Mr. Lock: The Lord Chancellor's Department is responsible for the administration of the courts and for legal services. We have taken steps to improve the management and effectiveness of the services we provide and to meet customer needs, including working closely with other agencies to provide a fair, swift and effective system of justice, improve the availability of affordable and good quality legal services and to improve the lives of children and help build and sustain strong families.
In particular, Luton, South constituency is covered by the Luton and South Bedfordshire Community Legal Service Partnership, which is one of 170 Community Legal Service Partnerships throughout England and Wales.
Within the Luton, South constituency, as at 8 March 2001, 12 firms of solicitors and three Not-for-Profit organisations had been awarded Legal Service Commission contracts with an expected combined expenditure value in the financial year 2001-02 of £451,000. The contracts cover a range of categories, including Family, Welfare Benefits, Immigration, Debt, and Mental Health.
As at noon 30 March 2001, nine firms in the constituency had signed Criminal Defence Service contracts for 2001-02. During the year, the total value of payments for work done under these contracts is expected to be approximately £2,290,000.
Mr. Gordon Prentice: To ask the Parliamentary Secretary, Lord Chancellor's Department what discussions she has had with the judiciary on sentencing guidelines, with particular reference to convicted offenders in wheelchairs. 

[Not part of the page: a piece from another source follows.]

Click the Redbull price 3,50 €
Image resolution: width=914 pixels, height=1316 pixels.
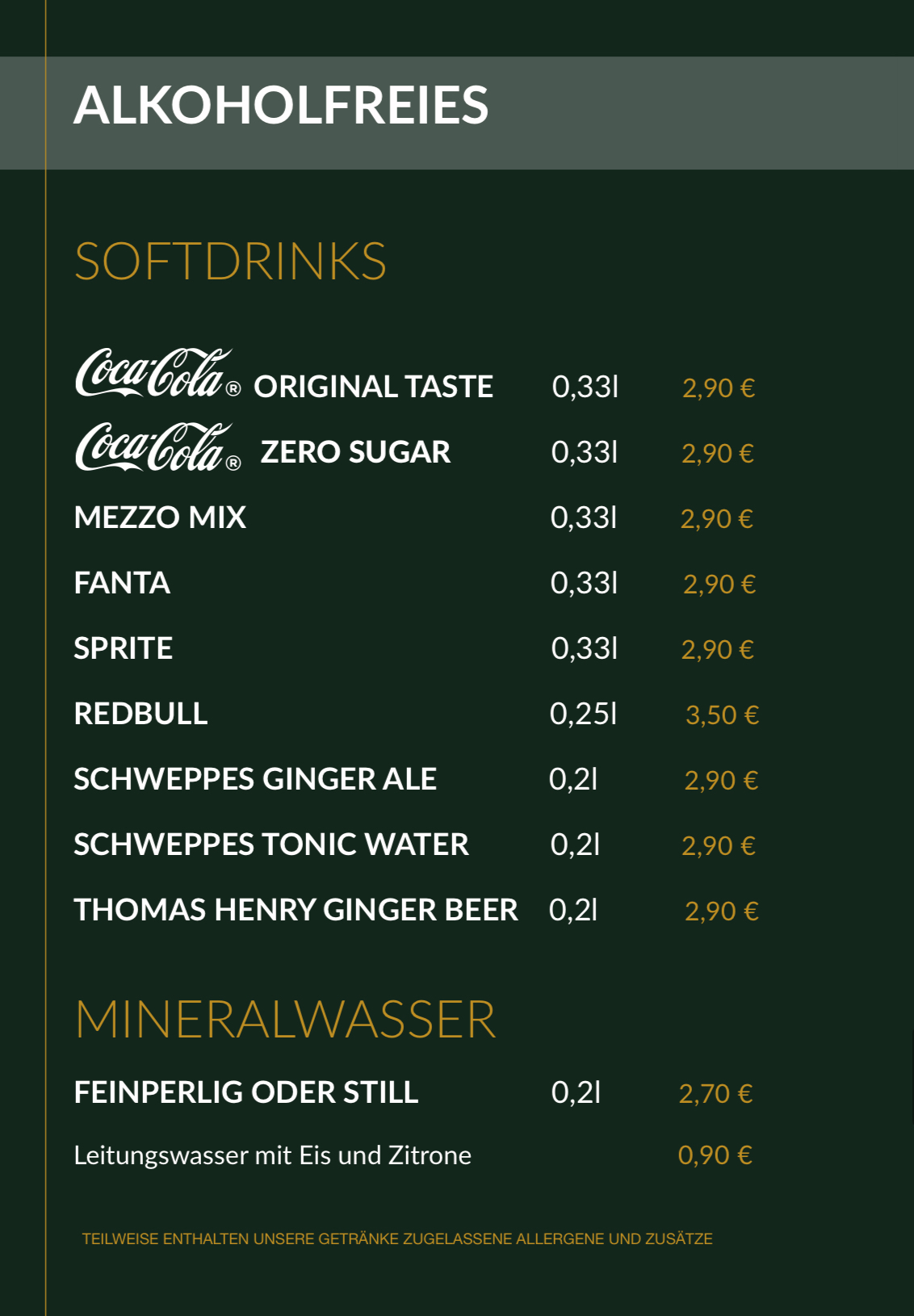(722, 715)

Jane Kennedy: None. Sentencing is a matter for the courts. Parliament lays dow the parameters within which sentencers must work but it is then for the courts to decide on sentences in the individual circumstances of each case. Sentencing guidelines are laid down by the Court of Appeal, with the assistance of advice from the Sentencing Advisory Panel. Additionally, the Magistrates' Association publishes guidance to assist magistrates with sentencing.
Mr. Derek Twigg: To ask the Parliamentary Secretary, Lord Chancellor's Department what effect the Commonhold and Leasehold Reform Bill will have on the rights of Crown leaseholders to enfranchise and to acquire a new or extended lease.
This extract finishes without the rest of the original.